May 27, 2021 | 8:39pm | Updated May 27, 2021 | 9:04pm

Is there something in the California water that makes Silicon Valley’s censorious dweebs so damned shameless?

On Wednesday, Facebook ­revised its policy of banning posts suggesting the coronavirus was man-made — because the COVID situation is, er, “evolving,” as a spokesman told Politico.

Gee, thanks. The flip-flop comes more than a year after the social-media giant banned a well-reasoned Post opinion column by China scholar Steven Mosher that speculated about a potential lab leak. Will our columnist receive an apology? Of course not. But it’s the American people who should be holding the Menlo Park ­tyrants to account.

Think about it: If you were Xi Jinping, and you wanted to deploy an information-control operation over the origins of COVID-19, you couldn’t have done better than to just let Facebook, working in conjunction with America’s bottom-feeding “fact-checking” industry, do its thing.

The Chi-Coms, after all, were held in odium in the US eye long before the first COVID cases arrived: How much more effective — and devious — to have a gazillion-dollar US tech firm shut down public inquiry into the ­virus’ origins, and that with the help of well-credentialed “experts” and “fact-checkers.”

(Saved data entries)
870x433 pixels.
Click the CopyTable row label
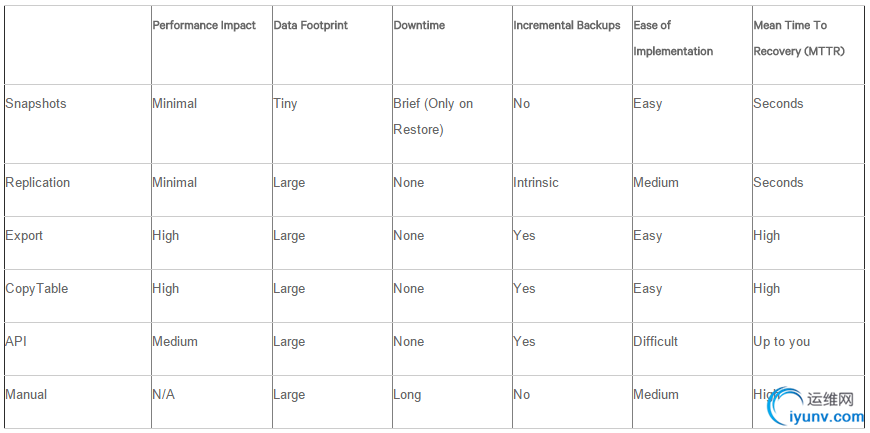[x=37, y=288]
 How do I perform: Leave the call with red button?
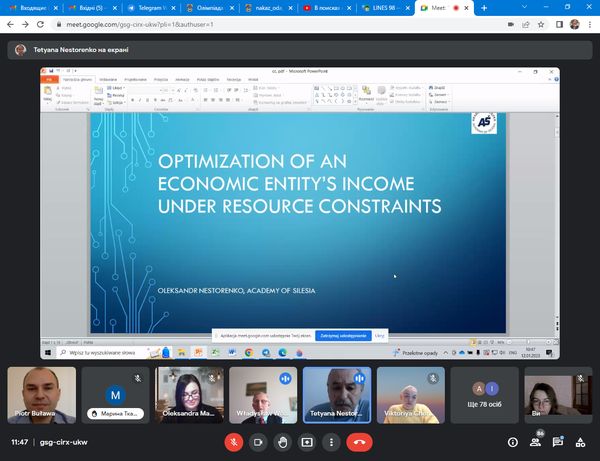(x=359, y=442)
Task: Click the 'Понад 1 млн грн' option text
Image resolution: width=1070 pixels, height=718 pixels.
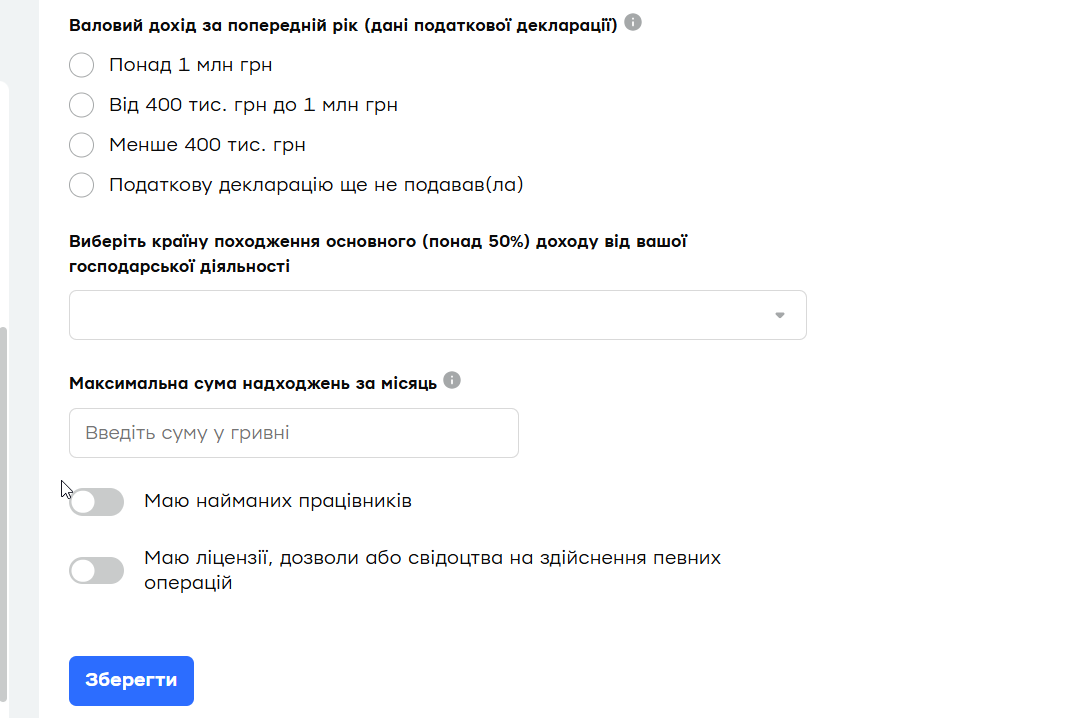Action: click(190, 65)
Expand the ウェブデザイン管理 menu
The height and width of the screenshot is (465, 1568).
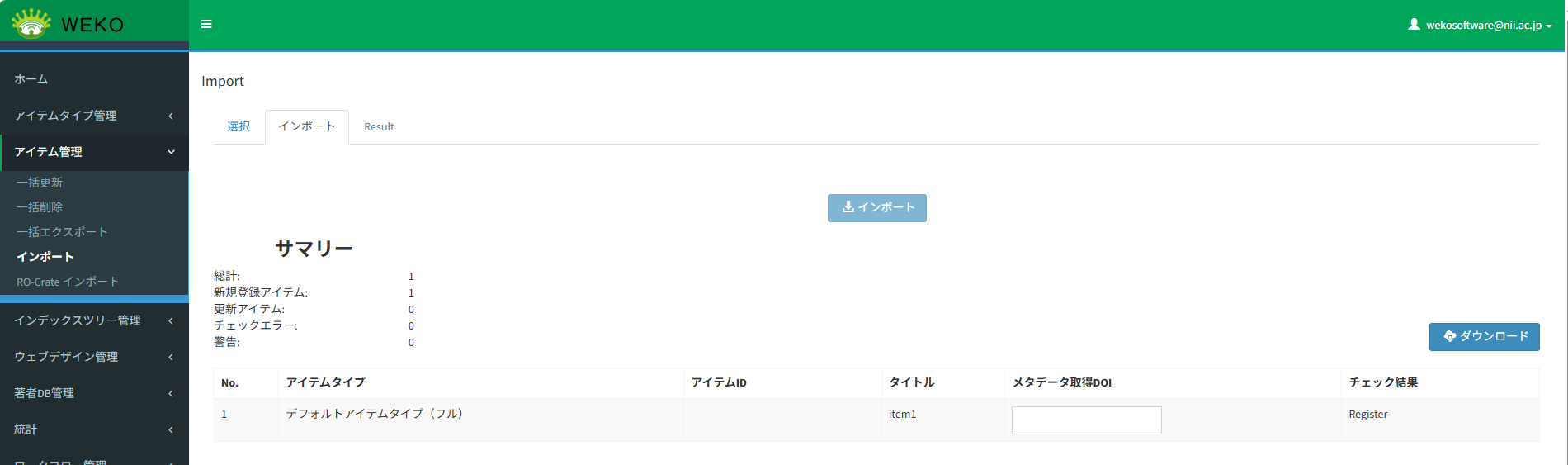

#### [What you should do]
List every word or phrase that the editorial on Facebook's coronavirus-origin policy places inside quotation marks.

#### [Written answer]
evolving
fact-checking
experts
fact-checkers